» **EXERCISE PROMPT**: Could you rewrite the data from the line containing "443). (x=99, y=49)" through the line containing "I will 170,494." as a numbered list, skipping any blank lines?

» **INPUT MATERIAL**:
○ ○ ○
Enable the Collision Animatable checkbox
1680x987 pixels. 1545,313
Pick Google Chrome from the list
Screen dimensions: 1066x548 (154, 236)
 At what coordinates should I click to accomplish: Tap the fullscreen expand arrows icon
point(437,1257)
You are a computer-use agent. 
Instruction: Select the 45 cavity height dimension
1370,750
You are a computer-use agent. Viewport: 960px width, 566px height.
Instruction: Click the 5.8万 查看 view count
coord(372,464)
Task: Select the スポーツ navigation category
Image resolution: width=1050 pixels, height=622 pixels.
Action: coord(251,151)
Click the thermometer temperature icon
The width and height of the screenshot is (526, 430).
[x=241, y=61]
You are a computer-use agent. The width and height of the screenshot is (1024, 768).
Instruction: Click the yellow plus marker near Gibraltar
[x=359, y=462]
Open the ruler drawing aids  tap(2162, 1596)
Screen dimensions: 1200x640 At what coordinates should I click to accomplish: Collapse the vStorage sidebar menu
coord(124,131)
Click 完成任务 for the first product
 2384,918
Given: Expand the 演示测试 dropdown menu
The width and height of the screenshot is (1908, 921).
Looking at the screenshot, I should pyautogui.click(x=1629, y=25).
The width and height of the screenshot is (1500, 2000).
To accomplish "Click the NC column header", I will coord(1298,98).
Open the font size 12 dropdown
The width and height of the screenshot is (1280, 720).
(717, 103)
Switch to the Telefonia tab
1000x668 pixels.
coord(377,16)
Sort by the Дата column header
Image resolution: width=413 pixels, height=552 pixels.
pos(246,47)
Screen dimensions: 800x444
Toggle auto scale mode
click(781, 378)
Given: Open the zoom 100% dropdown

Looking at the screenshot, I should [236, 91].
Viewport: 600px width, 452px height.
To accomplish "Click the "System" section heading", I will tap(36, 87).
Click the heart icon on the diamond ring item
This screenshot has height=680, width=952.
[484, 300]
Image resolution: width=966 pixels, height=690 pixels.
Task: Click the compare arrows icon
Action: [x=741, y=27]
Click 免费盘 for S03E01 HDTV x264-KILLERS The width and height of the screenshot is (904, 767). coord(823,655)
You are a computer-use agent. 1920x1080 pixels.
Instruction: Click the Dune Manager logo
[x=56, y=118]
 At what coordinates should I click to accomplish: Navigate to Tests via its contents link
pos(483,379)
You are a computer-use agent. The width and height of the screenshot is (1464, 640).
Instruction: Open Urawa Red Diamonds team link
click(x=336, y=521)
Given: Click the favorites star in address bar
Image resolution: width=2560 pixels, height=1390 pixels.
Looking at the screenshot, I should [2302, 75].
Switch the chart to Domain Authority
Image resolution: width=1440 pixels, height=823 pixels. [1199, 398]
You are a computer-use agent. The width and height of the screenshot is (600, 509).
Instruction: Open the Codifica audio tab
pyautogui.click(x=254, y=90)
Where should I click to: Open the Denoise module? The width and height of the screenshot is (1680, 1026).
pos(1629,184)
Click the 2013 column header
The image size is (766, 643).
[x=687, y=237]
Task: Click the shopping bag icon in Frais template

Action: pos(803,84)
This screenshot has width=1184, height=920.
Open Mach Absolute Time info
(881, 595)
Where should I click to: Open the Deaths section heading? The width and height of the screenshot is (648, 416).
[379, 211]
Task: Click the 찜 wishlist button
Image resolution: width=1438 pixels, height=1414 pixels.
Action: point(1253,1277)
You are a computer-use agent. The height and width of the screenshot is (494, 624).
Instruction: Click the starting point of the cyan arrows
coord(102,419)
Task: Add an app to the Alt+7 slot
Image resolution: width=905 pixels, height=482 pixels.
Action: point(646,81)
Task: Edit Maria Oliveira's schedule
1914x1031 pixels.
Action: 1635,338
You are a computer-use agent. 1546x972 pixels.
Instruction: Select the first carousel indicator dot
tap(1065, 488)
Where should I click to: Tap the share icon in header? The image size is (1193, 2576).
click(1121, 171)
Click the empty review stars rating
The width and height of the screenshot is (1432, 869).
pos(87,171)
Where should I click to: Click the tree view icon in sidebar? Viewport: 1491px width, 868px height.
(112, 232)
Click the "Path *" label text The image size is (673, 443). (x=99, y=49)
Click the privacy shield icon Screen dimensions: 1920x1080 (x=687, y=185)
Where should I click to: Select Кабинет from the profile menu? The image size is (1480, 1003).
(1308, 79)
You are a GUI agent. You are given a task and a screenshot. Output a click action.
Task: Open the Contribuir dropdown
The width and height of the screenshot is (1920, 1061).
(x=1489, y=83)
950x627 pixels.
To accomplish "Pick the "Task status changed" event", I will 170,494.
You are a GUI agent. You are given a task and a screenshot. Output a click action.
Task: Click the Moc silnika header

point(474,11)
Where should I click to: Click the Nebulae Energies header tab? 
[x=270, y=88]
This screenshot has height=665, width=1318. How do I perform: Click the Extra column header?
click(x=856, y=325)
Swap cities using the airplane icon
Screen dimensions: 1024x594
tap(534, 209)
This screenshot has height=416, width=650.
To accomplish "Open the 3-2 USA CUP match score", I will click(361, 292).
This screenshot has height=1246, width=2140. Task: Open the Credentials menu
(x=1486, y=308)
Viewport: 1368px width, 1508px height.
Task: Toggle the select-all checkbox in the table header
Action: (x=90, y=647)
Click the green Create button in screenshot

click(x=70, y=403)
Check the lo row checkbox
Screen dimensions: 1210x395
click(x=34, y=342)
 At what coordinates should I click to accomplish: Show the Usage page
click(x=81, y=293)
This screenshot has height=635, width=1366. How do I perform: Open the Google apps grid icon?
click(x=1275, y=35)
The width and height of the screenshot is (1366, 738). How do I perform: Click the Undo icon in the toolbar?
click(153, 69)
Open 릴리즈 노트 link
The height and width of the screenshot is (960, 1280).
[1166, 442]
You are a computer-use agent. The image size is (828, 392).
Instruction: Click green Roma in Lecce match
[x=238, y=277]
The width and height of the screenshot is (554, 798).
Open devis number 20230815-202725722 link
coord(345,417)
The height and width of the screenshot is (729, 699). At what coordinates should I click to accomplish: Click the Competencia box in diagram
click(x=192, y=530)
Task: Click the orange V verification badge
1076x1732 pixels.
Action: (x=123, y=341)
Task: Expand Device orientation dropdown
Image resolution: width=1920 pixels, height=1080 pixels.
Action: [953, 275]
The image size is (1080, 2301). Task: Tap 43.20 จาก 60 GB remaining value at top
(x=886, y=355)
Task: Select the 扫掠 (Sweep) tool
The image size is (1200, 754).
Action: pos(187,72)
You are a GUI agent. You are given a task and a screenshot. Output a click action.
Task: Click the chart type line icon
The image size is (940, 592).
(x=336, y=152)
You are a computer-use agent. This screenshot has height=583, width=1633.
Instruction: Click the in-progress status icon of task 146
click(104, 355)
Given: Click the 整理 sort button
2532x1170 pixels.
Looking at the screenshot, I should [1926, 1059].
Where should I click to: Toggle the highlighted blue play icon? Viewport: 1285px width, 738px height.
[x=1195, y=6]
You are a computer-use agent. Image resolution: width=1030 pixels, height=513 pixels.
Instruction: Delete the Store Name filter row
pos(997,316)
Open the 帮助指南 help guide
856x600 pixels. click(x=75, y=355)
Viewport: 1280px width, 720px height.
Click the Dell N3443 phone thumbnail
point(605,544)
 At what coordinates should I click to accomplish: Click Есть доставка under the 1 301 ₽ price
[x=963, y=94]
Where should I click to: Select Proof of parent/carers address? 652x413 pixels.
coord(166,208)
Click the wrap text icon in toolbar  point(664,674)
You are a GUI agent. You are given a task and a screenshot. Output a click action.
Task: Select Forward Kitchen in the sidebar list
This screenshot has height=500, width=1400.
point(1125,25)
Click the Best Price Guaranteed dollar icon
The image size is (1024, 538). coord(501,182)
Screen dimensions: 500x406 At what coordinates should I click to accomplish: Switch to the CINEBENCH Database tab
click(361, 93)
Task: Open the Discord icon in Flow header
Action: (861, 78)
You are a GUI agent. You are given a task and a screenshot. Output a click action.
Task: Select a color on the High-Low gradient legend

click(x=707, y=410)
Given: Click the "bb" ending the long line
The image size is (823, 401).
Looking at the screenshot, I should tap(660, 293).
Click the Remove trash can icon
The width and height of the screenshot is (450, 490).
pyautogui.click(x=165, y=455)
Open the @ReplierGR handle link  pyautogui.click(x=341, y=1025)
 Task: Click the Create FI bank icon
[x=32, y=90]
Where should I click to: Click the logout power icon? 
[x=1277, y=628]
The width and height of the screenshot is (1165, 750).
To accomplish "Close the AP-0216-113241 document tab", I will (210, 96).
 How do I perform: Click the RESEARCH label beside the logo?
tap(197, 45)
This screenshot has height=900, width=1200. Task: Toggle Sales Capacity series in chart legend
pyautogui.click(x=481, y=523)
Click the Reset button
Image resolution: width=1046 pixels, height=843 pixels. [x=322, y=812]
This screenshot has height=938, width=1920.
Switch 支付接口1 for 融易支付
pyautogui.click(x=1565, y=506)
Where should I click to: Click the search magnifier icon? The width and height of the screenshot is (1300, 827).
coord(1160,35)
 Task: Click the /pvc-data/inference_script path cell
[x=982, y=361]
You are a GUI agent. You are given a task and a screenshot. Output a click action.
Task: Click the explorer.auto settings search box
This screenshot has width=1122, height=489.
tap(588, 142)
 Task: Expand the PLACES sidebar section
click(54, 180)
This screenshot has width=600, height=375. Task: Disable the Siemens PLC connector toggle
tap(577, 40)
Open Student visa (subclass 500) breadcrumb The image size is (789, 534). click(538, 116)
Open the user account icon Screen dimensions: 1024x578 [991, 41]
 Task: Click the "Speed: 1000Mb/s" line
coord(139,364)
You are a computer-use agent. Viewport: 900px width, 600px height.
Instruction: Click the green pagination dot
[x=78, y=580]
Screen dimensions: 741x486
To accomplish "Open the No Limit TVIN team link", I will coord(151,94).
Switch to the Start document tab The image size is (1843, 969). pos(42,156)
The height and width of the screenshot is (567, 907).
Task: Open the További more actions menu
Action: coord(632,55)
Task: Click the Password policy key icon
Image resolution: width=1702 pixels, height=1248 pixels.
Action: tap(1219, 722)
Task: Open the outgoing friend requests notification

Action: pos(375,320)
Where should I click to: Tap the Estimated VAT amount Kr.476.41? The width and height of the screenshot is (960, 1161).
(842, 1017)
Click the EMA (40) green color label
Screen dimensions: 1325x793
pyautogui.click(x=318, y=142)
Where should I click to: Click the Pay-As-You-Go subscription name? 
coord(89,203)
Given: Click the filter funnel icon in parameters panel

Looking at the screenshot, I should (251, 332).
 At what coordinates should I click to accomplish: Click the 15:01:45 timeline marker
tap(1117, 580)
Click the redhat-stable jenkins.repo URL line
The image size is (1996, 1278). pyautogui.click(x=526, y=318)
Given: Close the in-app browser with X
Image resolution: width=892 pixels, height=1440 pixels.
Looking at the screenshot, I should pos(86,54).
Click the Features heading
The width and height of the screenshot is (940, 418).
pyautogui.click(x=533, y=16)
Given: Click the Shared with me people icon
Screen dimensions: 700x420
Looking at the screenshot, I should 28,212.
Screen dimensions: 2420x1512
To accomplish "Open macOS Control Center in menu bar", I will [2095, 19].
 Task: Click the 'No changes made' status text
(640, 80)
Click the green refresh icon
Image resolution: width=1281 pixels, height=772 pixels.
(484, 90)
○ ○ ○
» **TASK ANSWER**:
1. Click the "Path *" label text The image size is (673, 443). (x=99, y=49)
2. Click the privacy shield icon Screen dimensions: 1920x1080 (x=687, y=185)
3. Where should I click to: Select Кабинет from the profile menu? The image size is (1480, 1003).
4. (1308, 79)
5. You are a GUI agent. You are given a task and a screenshot. Output a click action.
6. Task: Open the Contribuir dropdown
7. The width and height of the screenshot is (1920, 1061).
8. (x=1489, y=83)
9. 950x627 pixels.
10. To accomplish "Pick the "Task status changed" event", I will 170,494.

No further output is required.